I'm not from KIPR, however I am in YAC, and I may be able to help you with some of your questions.

Grouped function calls

  • I believe Jeremy's 2011 CBC hacking paper addresses this topic by demonstrating the use of batch control packets with the CBOB.
  • CBCJVM works around this somewhat by doing something like
    1. mrp(0,400,500);
    2. mrp(3,400,1000);
    3. mrp(0,400,1000);
    which kinda keeps the robot straight. If you'd like me to explain how this works, feel free to message me on the community chat.
  • Finally: Yes.
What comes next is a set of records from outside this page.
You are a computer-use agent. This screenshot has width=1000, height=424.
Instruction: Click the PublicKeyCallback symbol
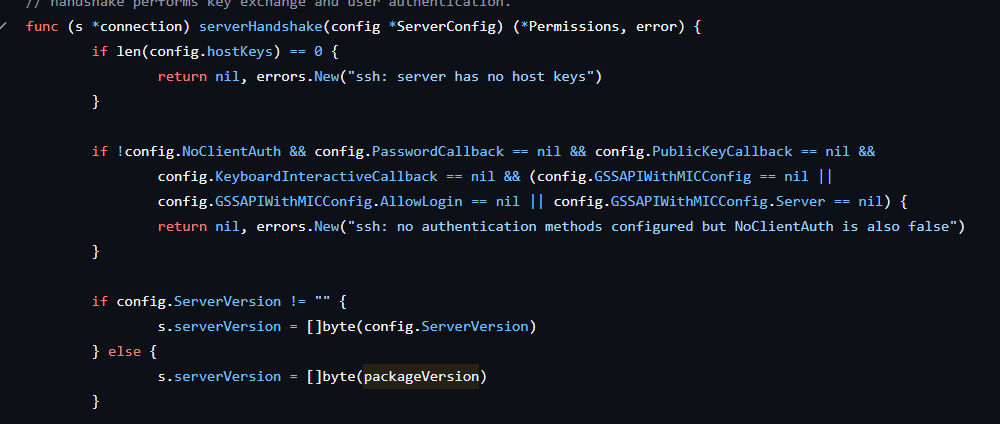[722, 152]
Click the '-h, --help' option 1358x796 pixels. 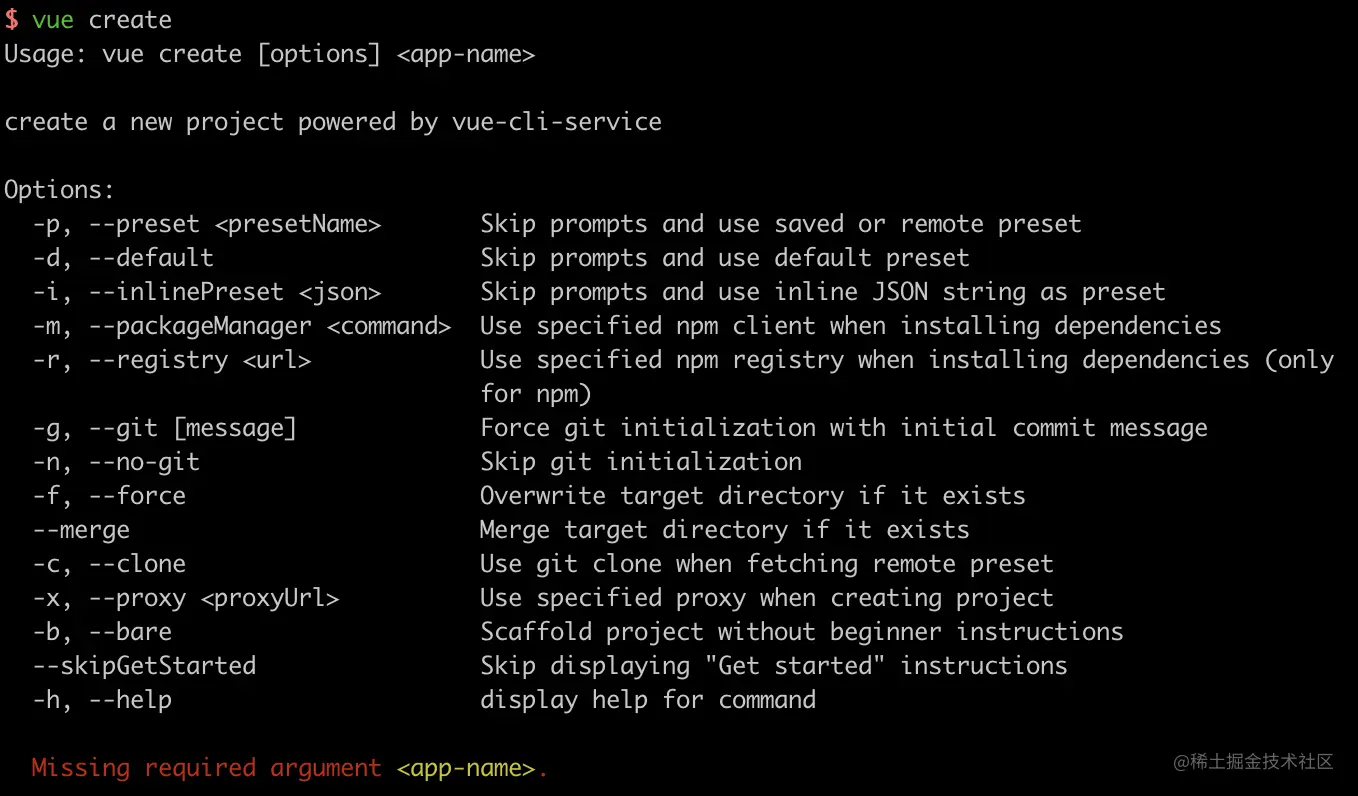pos(102,700)
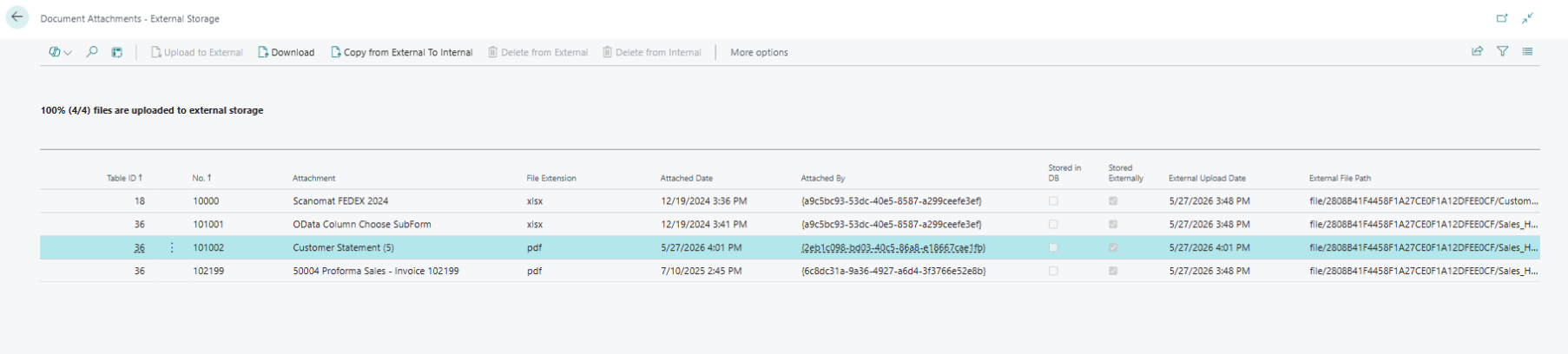Toggle Stored Externally checkbox for OData Column row
Screen dimensions: 1568x354
pos(1113,224)
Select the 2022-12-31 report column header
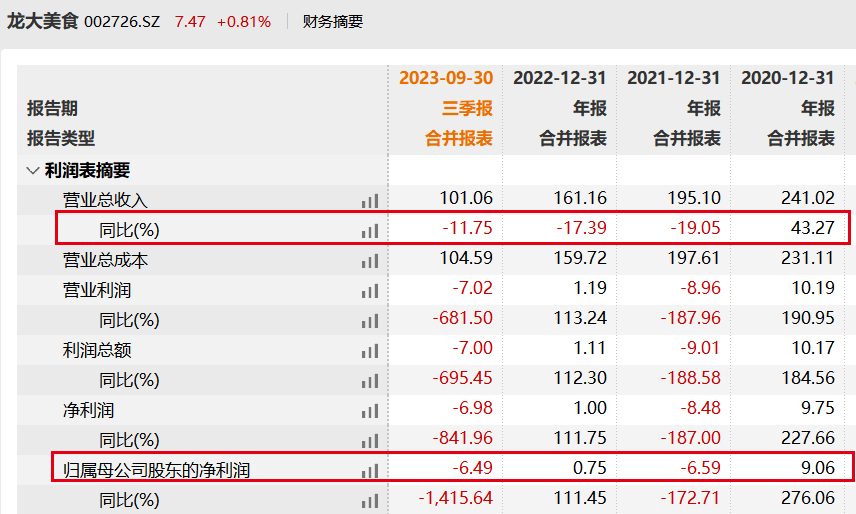This screenshot has width=856, height=514. coord(560,78)
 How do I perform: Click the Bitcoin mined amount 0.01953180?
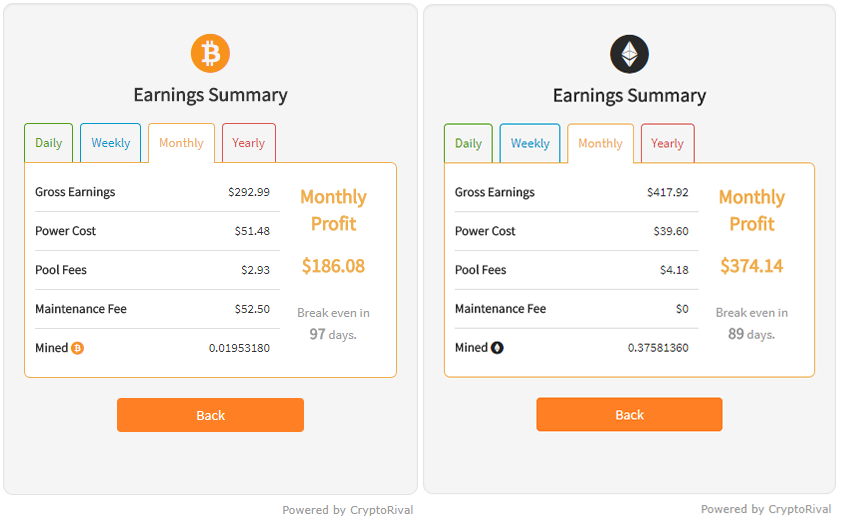(x=239, y=348)
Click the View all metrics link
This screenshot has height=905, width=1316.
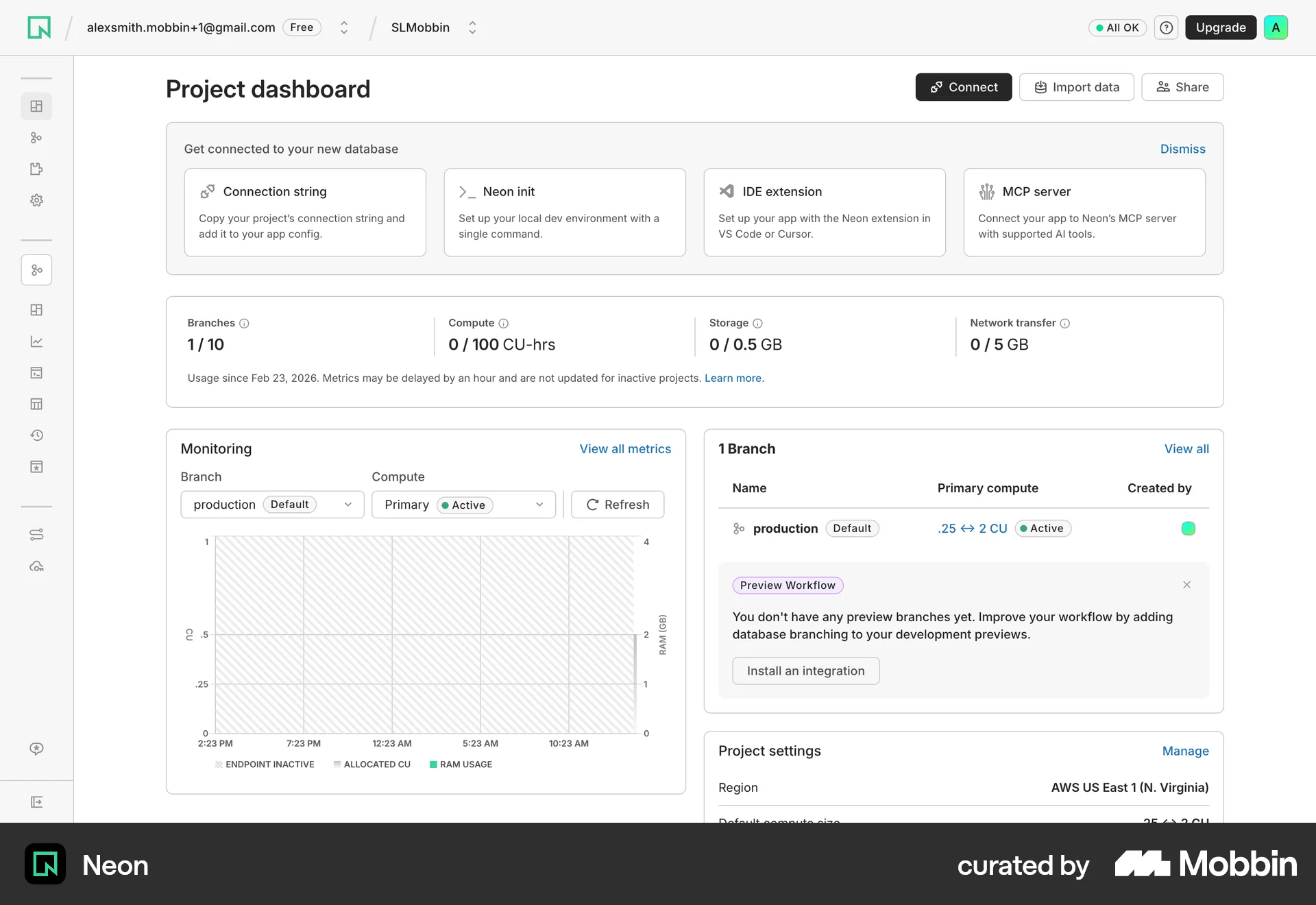click(625, 449)
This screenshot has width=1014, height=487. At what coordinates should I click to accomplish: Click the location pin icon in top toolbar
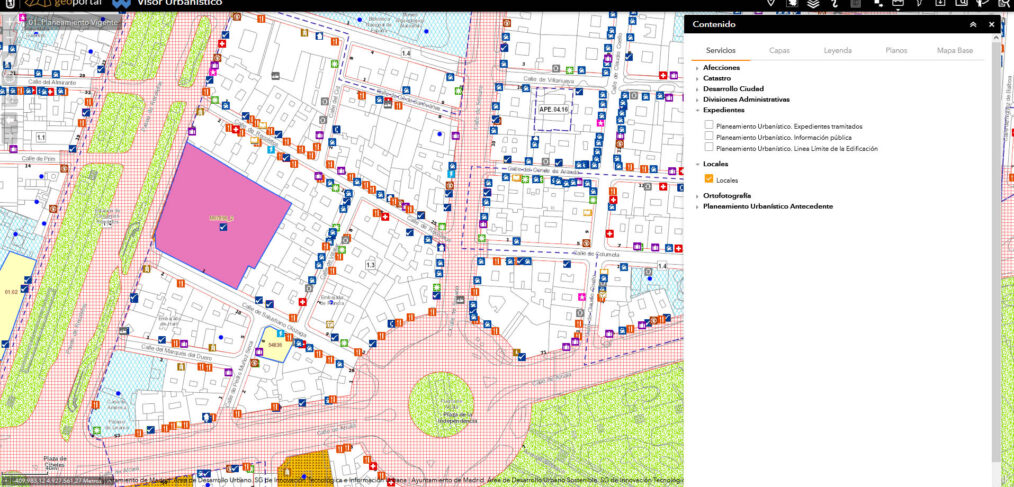click(x=770, y=4)
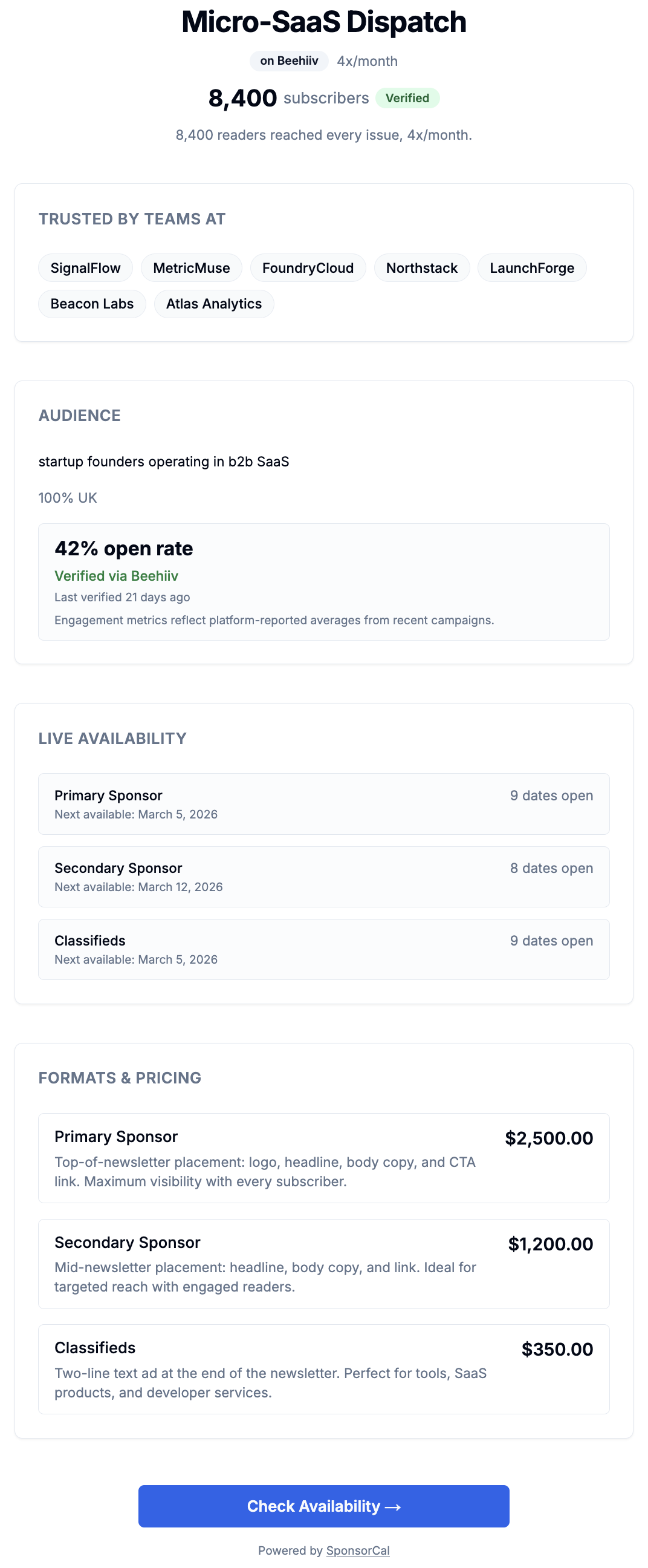Click the 9 dates open label for Primary Sponsor
The width and height of the screenshot is (648, 1568).
point(551,795)
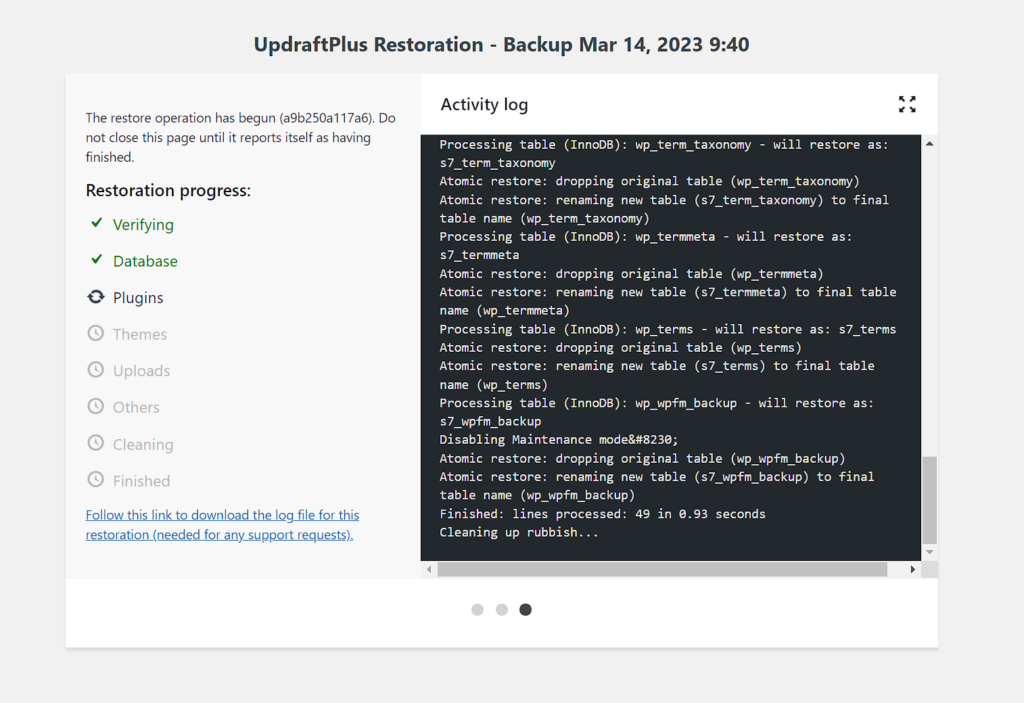This screenshot has height=703, width=1024.
Task: Click the clock icon beside Others
Action: tap(96, 406)
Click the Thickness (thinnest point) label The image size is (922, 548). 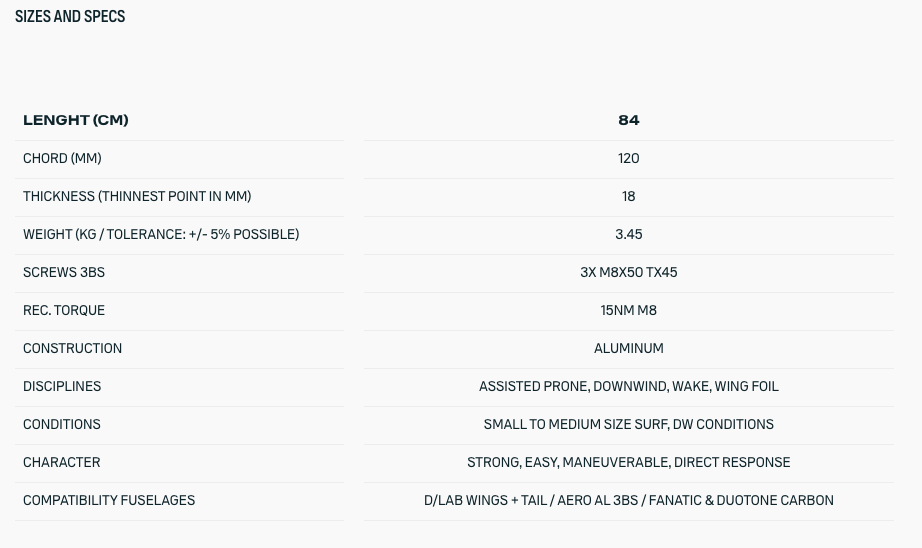click(137, 196)
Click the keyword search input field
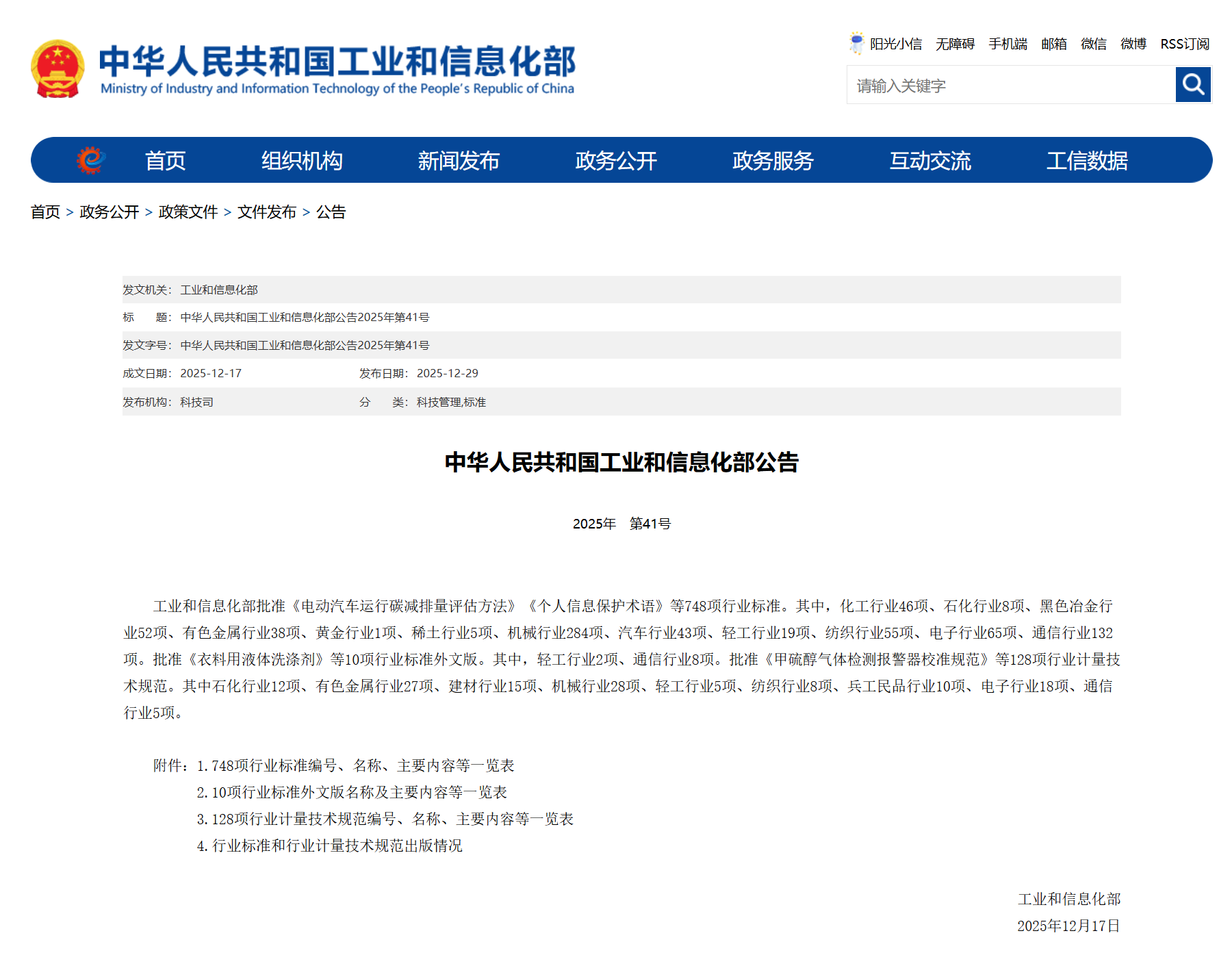The width and height of the screenshot is (1232, 955). [x=1011, y=86]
This is something that KIPR should provide a better API for, and I believe they mentioned at the GCER feedback that they would consider it.
  • Lighting

    Personally, I don't feel that this problem is big enough to merit the additional effort required on KIPR's part, as it can be solved by proper calibration when you get there and/or proper shielding of the tophat sensor. We used a tophat sensor for detecting the runway on our robot, and had absolutely no problems transferring it to the GCER boards from ours back home. We didn't even have to recalibrate. (granted, we could've just gotten lucky.)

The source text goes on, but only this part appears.